A reasonable and succinct explanation of RSS feeds:
A family of web-feed formats used to publish frequently updated content, such as blog entries, news headlines or podcasts. Called a “feed, web feed or channel,” RSS that stands for “Really Simple Syndication,” contains either a summary of content from an associated web site or the full text, making it easier for people to keep up with their favourite web sites. [my emphasis; source – PDF link]
But I’m kind of resistant to the idea of a summary only.
We all know that one of the main benefits of RSS is to make it easier for people to consume web content by putting it all in one place — your reader. Rather than making you run around to your favorite web sites individually to see if there is anything new.
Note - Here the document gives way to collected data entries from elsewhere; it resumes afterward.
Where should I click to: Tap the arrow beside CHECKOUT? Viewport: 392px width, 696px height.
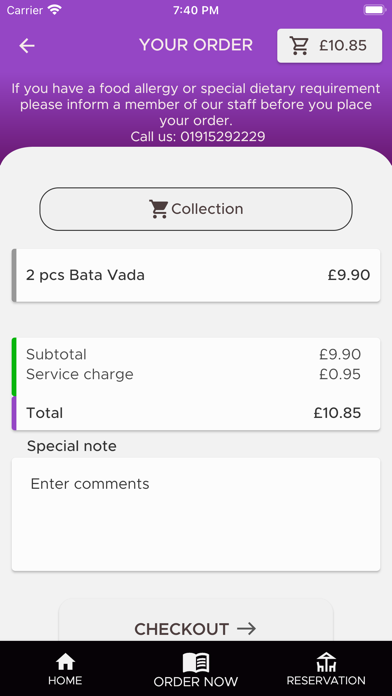click(246, 629)
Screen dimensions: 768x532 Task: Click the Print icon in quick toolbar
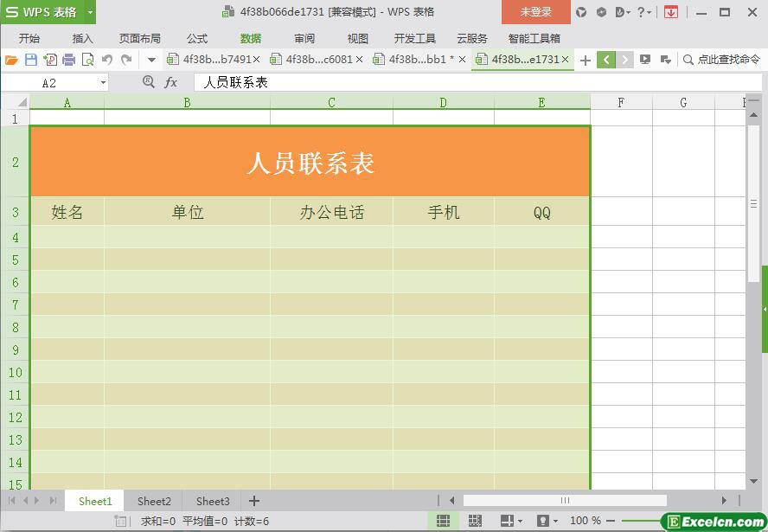click(x=68, y=60)
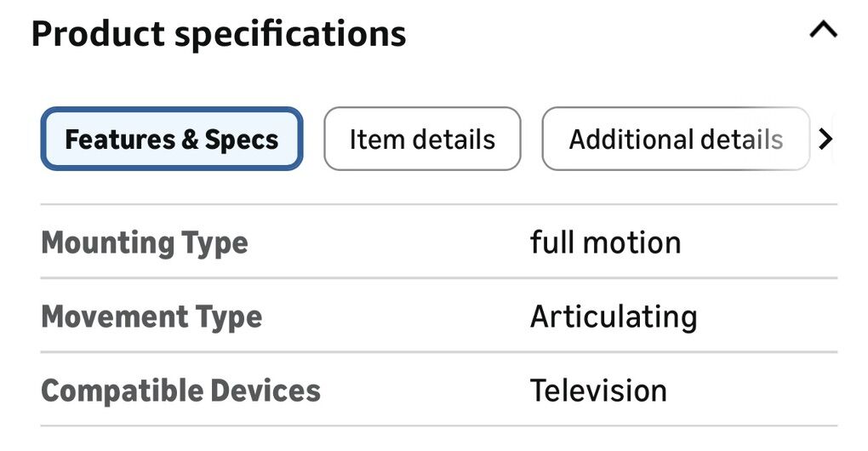Select the Features & Specs tab
This screenshot has width=868, height=451.
pyautogui.click(x=172, y=139)
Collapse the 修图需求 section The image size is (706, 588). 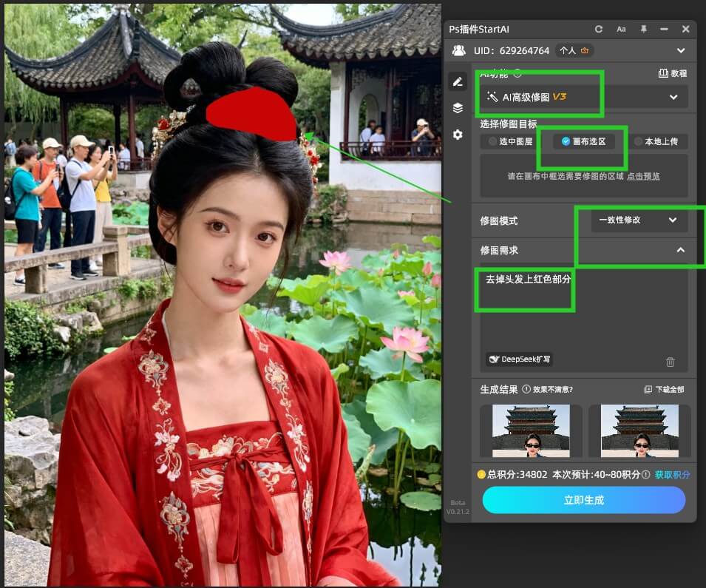point(680,251)
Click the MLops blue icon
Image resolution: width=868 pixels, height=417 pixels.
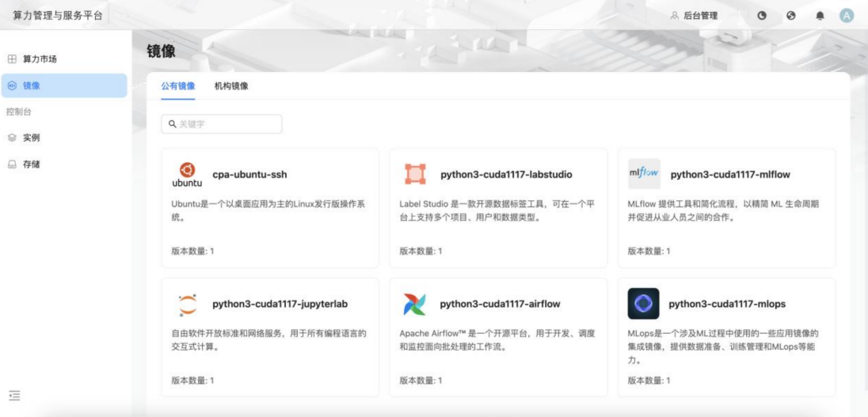click(643, 304)
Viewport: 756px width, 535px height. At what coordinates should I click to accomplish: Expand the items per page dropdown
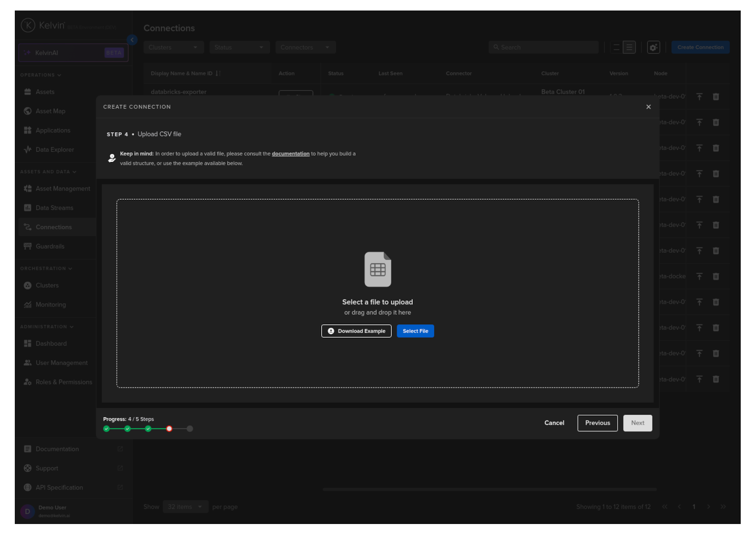[185, 507]
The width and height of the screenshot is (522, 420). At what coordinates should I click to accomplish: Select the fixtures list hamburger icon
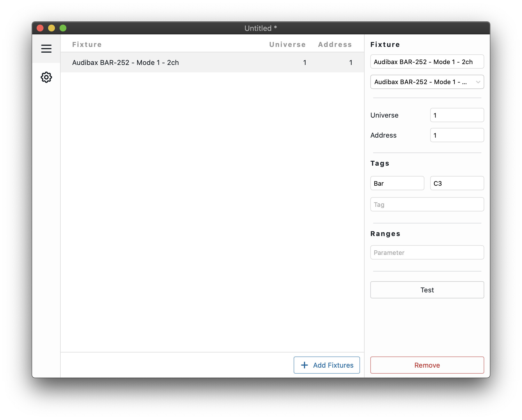coord(46,49)
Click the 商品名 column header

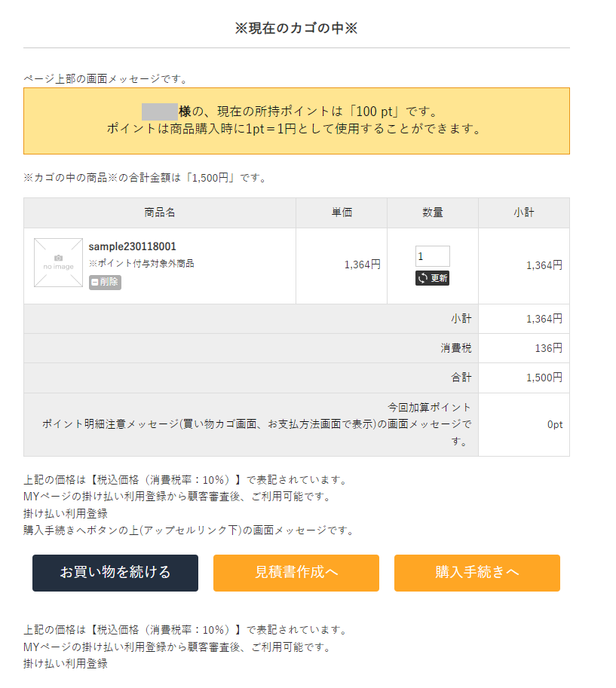coord(160,213)
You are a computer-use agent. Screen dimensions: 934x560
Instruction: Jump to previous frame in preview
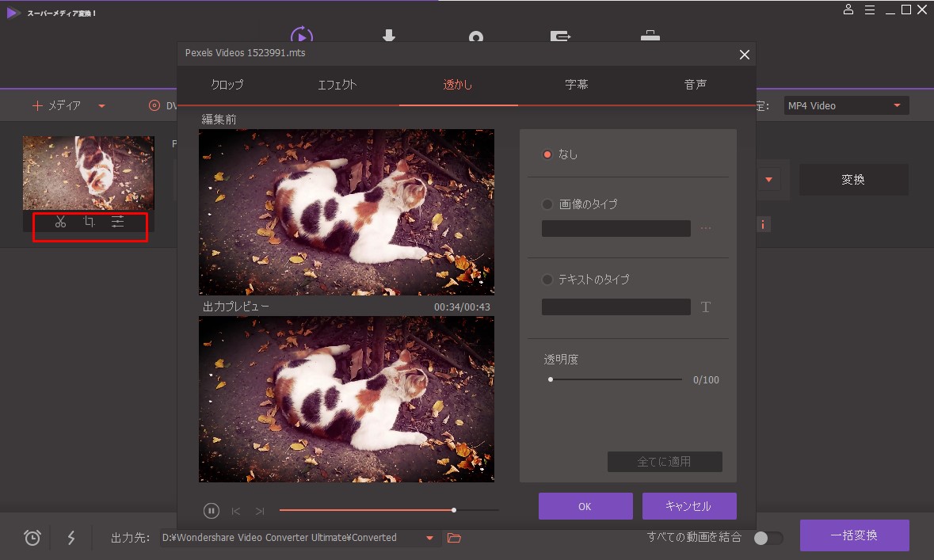click(x=235, y=511)
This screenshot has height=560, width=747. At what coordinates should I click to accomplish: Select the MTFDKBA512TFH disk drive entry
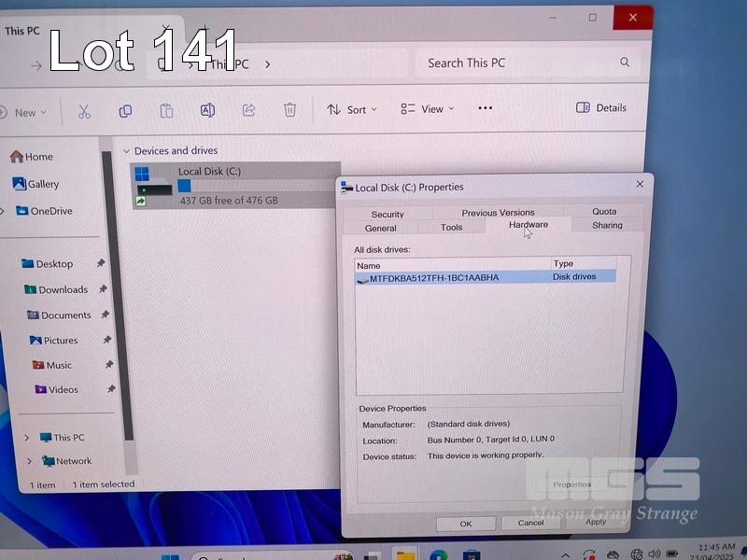pos(434,278)
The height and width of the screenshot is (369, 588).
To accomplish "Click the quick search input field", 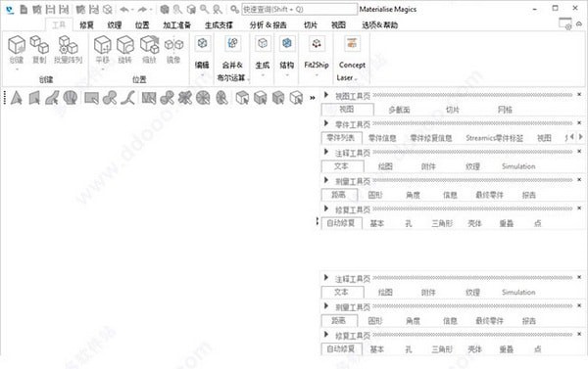I will tap(299, 9).
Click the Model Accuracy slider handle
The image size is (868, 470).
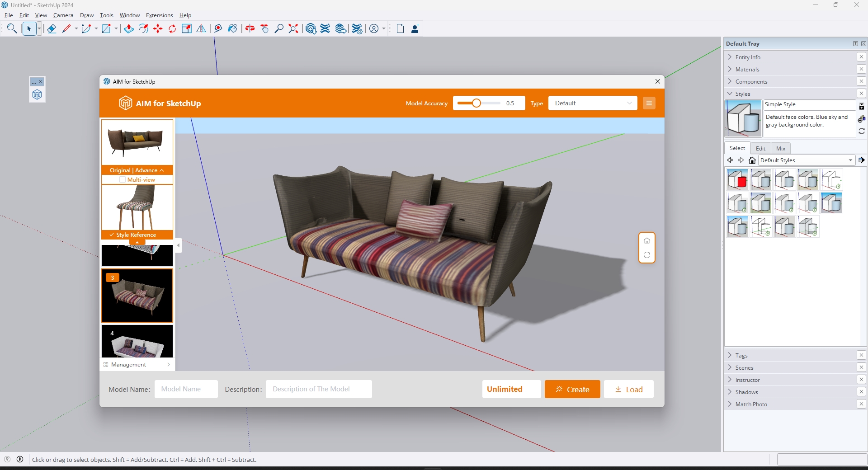476,103
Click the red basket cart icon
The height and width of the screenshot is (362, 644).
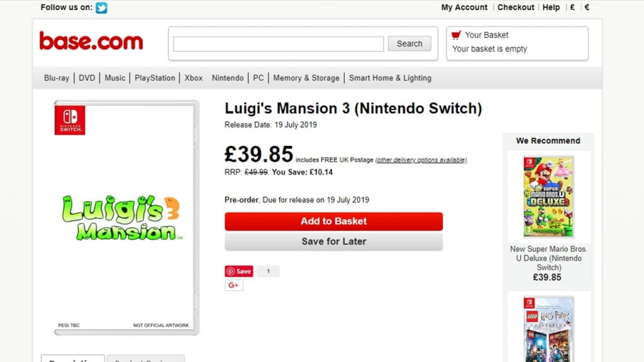click(456, 35)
So a feed that’s only a summary that then forces you to click through to the web site anyhow strikes me as somewhat missing the point. I can follow the business logic of the commercial web at a rational level; but I’m doubtful whether it actually helps in practice. And anyhow, being government, my drivers are somewhat different.
Yet, almost all the feeds I’ve come across from GoC websites take the summary approach. Including the ones from my Department. When we were implementing feeds, I did push for having full rather than partial feeds, but it didn’t happen. Oh well, I thought, at least we finally have some feeds. (And I can blog about it.)
So — what do you think? Are there times when putting only a summary into the feed makes more sense?